4, Easy read, was intrigued by the plot of a pro football player giving inside information to the mob in a world of legalized gambling. I didn’t love the randomness of how/why the characters met and the implications of it. I wish the result felt more realistic. Either way, it was good and I enjoyed it but I didn’t love it. I always give Florio’s books a read (Father of Mine and Son of Mine were great) because his podcast, pro football talk, is awesome.
I liked the way this was written, (alternating by chapter between character) and the story was there but the ending was not. After reading it I felt slightly disappointed that after spending time to lay the groundwork for an exciting ending it was rushed and piecemeal. Not sure why the ending was such a buzzkill but I can’t imagine Florio felt proud of how he “wrapped” this one up. Oh well, $.99 wasn’t a huge waste of money.
I will give it a 2 star because it was a good premise.

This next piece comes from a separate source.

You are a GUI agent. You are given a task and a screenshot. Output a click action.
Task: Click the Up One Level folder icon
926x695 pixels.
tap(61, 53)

The writing is awful, it's almost all internal monologues that just say the same thing over and over. If you really only the dialog you will be fine. The mobsters are written and have names like the only research done was old Dick Tracy comics. It's really bad.

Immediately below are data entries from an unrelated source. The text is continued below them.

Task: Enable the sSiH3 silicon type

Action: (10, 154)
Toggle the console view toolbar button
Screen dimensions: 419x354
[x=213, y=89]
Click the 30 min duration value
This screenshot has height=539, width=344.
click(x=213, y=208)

This was an unbelievable (yet totally believable given today’s professional sports landscape) read. The way Florio writes this through the lense of three different characters and manages to overlap them in the ways he did was remarkable. If you’re a football fan I can’t recommend this book enough
Pretty good book. Florio explains nuances of the game that non football fans would understand. The format of a pov novel shines in this novel. Solid read for an airplane flight or just to pass the time.

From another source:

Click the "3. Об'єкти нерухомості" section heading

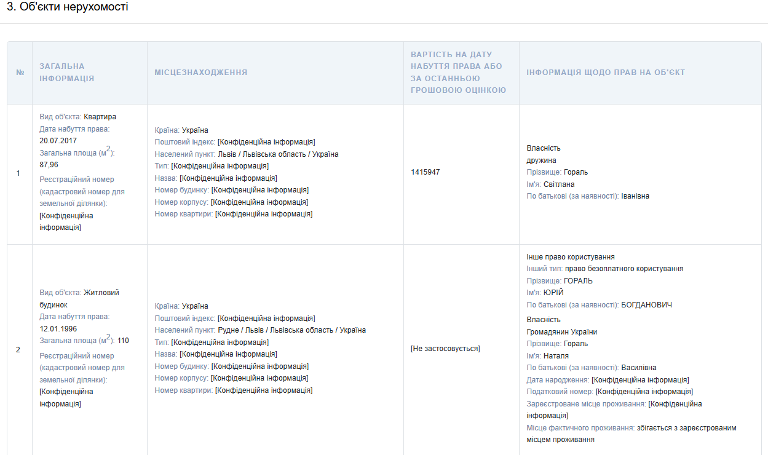pyautogui.click(x=68, y=8)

Big Shield brings you in with the gambling/pro football plot. The villain is under as much pressure as he tries to give. Johnny Motts steals the show. Highly recommended
Not a bad story line, but each chapter is like a monologue from each character which is tough to get used to. Some parts it seems like the character repeats themselves many times. It gets better towards the end, but could have also been a much better book
Who knew Mike Florio was multitalented? Great read, good character development and nice unpredictable story. Thanks for a look inside, even if it’s fiction.
I enjoyed this book way more than I expected to. I’m a fan of Mike Florio, he is a very intelligent guy, engineer, attorney, very successful football analyst with a very entertaining football show (PFT Live) and now an author. He is really predicting the future with gambling scandals coming in football.
2.5 stars… just enough to justify the 99 cents I paid for it and to keep me reading until the end. It wasn’t good, but it wasn’t terrible either, I guess.